# Records to process
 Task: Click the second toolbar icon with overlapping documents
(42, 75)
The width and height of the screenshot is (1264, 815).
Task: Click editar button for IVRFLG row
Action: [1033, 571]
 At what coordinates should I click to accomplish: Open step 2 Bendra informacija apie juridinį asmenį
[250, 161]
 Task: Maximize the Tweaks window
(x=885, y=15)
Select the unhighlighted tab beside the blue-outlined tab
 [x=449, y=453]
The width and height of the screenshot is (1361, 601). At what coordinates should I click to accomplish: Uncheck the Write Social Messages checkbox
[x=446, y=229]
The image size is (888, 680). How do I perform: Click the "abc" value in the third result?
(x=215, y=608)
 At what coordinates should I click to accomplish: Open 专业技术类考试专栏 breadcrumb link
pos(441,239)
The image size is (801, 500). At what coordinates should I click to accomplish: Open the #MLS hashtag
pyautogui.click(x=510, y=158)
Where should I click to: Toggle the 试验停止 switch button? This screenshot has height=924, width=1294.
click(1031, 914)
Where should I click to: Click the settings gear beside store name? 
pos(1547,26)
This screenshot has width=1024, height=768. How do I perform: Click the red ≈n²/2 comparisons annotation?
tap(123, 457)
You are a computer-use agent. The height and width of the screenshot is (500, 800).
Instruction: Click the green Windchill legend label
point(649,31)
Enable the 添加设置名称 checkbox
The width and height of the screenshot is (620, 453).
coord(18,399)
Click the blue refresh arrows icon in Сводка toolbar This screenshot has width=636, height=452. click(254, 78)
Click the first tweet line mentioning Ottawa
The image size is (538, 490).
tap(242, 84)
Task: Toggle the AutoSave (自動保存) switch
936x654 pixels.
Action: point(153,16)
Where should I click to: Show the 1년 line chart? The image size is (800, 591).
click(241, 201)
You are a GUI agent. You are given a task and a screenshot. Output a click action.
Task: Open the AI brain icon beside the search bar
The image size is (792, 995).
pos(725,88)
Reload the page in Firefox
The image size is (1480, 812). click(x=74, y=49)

# To do
Could you print all of the entries again exactly as they stand?

# Answer
 Task: Click the second toolbar icon with overlapping documents
(42, 75)
The width and height of the screenshot is (1264, 815).
Task: Click editar button for IVRFLG row
Action: [1033, 571]
 At what coordinates should I click to accomplish: Open step 2 Bendra informacija apie juridinį asmenį
[250, 161]
 Task: Maximize the Tweaks window
(x=885, y=15)
Select the unhighlighted tab beside the blue-outlined tab
 [x=449, y=453]
The width and height of the screenshot is (1361, 601). At what coordinates should I click to accomplish: Uncheck the Write Social Messages checkbox
[x=446, y=229]
The image size is (888, 680). How do I perform: Click the "abc" value in the third result?
(x=215, y=608)
 At what coordinates should I click to accomplish: Open 专业技术类考试专栏 breadcrumb link
pos(441,239)
The image size is (801, 500). At what coordinates should I click to accomplish: Open the #MLS hashtag
pyautogui.click(x=510, y=158)
Where should I click to: Toggle the 试验停止 switch button? This screenshot has height=924, width=1294.
click(1031, 914)
Where should I click to: Click the settings gear beside store name? 
pos(1547,26)
This screenshot has width=1024, height=768. How do I perform: Click the red ≈n²/2 comparisons annotation?
tap(123, 457)
You are a computer-use agent. The height and width of the screenshot is (500, 800).
Instruction: Click the green Windchill legend label
point(649,31)
Enable the 添加设置名称 checkbox
The width and height of the screenshot is (620, 453).
coord(18,399)
Click the blue refresh arrows icon in Сводка toolbar This screenshot has width=636, height=452. click(254, 78)
Click the first tweet line mentioning Ottawa
The image size is (538, 490).
tap(242, 84)
Task: Toggle the AutoSave (自動保存) switch
936x654 pixels.
Action: point(153,16)
Where should I click to: Show the 1년 line chart? The image size is (800, 591).
click(241, 201)
You are a GUI agent. You are given a task and a screenshot. Output a click action.
Task: Open the AI brain icon beside the search bar
The image size is (792, 995).
pos(725,88)
Reload the page in Firefox
The image size is (1480, 812). click(x=74, y=49)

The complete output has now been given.